Mademoiselle Hélène nous laissa quelques minutes, avant de revenir avec un moniteur qui se prénommait Jackson. Tous deux avaient les bras chargés de sacs bleus.
- Bien, fit-elle, nous allons installer les tentes pour notre séjour.
Elle déposa au pied de l'arbre l'ensemble des sacs qui devaient contenir nos tentes, que le campement devait sûrement nous prêter. Tout le monde lâcha un râle, on espérait tous passer nos nuits dans ces cabanons que l'on avait vu plus tôt. Mais elle ne se laissa pas décourager par les remarques de quelques adolescents mécontents.

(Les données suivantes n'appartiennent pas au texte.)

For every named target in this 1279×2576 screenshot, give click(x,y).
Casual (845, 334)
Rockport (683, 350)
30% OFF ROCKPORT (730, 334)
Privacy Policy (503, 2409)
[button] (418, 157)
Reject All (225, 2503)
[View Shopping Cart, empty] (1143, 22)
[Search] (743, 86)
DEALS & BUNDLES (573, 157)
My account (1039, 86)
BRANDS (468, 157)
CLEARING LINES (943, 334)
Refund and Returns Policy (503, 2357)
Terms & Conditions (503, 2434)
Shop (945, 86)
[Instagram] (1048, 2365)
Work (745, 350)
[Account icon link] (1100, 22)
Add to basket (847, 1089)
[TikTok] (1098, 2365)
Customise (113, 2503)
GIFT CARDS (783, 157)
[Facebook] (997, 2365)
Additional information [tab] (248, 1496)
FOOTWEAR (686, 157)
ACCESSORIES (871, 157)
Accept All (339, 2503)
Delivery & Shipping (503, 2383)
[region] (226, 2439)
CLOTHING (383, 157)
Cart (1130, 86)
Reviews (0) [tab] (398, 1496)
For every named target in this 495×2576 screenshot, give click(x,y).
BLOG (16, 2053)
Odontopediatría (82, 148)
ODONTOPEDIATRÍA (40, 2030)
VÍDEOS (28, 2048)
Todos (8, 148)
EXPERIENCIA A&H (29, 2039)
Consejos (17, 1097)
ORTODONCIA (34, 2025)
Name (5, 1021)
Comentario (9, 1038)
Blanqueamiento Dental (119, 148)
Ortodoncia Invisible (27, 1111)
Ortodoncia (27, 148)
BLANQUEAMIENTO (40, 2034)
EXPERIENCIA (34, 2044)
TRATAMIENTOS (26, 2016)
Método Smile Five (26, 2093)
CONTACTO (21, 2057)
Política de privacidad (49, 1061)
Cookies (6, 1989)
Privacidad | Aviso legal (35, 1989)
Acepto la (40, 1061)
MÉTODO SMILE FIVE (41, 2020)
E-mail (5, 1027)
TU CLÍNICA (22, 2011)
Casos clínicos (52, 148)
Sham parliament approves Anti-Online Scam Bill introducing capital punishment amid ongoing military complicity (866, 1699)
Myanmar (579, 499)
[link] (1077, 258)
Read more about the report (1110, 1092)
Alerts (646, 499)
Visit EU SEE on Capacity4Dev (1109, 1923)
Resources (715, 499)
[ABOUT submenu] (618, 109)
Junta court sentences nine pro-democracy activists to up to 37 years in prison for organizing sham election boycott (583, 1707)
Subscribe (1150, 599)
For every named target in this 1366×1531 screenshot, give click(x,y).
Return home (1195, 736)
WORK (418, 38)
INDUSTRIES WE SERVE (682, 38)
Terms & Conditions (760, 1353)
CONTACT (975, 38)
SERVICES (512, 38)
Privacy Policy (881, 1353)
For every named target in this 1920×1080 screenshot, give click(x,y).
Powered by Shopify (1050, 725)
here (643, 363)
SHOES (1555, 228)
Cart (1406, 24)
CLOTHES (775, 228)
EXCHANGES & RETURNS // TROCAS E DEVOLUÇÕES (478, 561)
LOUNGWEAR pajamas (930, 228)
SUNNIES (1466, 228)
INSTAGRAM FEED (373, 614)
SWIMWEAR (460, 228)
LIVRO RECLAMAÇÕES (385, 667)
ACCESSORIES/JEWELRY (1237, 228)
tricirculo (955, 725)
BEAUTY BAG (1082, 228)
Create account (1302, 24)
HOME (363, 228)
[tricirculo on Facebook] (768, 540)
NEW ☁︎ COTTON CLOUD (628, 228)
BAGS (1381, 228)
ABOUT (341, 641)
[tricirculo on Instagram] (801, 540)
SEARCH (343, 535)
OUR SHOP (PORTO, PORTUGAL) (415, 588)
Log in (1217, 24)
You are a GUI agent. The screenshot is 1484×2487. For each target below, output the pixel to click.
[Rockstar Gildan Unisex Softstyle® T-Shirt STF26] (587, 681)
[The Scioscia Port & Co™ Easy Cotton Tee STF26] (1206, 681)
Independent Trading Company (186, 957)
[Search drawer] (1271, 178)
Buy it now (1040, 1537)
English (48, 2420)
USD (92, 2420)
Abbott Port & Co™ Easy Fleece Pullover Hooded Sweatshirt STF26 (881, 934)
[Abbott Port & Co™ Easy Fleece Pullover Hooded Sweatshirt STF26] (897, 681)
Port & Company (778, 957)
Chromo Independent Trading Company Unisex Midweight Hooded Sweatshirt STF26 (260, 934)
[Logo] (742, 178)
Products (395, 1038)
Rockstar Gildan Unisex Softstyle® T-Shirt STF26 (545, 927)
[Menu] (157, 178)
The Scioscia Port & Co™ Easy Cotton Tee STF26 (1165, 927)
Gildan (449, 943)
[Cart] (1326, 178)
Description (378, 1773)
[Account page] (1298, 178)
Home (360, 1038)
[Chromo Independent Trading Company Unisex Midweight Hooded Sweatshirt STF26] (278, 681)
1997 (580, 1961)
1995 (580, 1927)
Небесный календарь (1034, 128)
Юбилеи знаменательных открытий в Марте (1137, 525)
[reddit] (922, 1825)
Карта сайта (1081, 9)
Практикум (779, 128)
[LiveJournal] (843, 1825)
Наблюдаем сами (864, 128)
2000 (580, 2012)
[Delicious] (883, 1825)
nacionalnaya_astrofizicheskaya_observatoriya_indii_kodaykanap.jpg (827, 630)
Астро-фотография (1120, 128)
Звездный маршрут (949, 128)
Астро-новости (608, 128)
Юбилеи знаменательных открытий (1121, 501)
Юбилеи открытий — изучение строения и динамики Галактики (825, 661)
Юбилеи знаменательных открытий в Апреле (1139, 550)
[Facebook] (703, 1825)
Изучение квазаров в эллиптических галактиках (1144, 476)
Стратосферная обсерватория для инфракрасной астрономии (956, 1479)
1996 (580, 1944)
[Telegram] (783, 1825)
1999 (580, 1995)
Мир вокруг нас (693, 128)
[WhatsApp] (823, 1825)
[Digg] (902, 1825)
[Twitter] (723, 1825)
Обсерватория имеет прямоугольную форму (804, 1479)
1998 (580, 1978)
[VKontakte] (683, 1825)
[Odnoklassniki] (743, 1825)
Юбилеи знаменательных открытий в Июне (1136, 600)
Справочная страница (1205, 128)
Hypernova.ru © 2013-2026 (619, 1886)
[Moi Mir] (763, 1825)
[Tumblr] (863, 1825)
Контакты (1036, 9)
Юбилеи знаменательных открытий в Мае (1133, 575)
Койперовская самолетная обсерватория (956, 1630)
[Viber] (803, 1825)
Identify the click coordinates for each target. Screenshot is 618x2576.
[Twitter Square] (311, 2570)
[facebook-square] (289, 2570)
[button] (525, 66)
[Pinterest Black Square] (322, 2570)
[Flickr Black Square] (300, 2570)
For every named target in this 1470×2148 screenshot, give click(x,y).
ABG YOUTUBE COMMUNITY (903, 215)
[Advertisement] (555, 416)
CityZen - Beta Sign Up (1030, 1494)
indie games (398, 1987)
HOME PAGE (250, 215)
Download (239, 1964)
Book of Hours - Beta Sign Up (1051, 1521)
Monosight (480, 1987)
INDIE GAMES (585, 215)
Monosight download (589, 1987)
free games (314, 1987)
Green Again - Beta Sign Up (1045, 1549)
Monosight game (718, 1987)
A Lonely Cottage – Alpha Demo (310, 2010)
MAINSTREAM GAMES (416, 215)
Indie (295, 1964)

- Ce sont des tentes très faciles à monter, vous serez au maximum deux par tente, donc prenez la vôtre et allez la monter. Elle enchaîna. Mais pour ce faire, toutes les filles se placent à ma droite, quant aux garçons, placez-vous à gauche. Nous n'allons pas former de camp mixte, sait-on jamais.
Elle venait de terminer sa phrase par un clin d'œil chargé de sens qui, j'en étais certaine n'échappa à personne. Je tournai alors la tête pour saluer Icare, mais ce dernier était déjà parti rejoindre le groupe des garçons, sans se retourner.
Durant la formation des deux parties, je retrouvai Katy qui s'excusa de ne pas m'avoir attendue lors de la descente du bus. En peu de temps, les groupes étaient formés. Notre professeur, nous distribua nos tentes une à une, avant de tracer une ligne au sol avec un bâton. Le message était clair : chacun doit rester de son côté, seuls nous séparaient une branche d'une finesse ridicule et le fameux emplacement du feu de camp, qui était pile au milieu des deux parties.
Sous les directives de mademoiselle Hélène, tout le monde s'attaqua au montage de tente. Chose close en une vingtaine de minutes, la majorité des adolescents s'en étaient plutôt bien sortie.
- Bien, voilà une bonne chose de faite ! Elle regarda sa montre avant d'enchaîner. Il est dix heures, alors je vous donne quartier libre jusqu'au repas à onze heures trente, cependant ne dépassez pas les limites du camp.
Génial ! Un peu de temps libre avant de devoir travailler, rien de mieux pour ce motiver.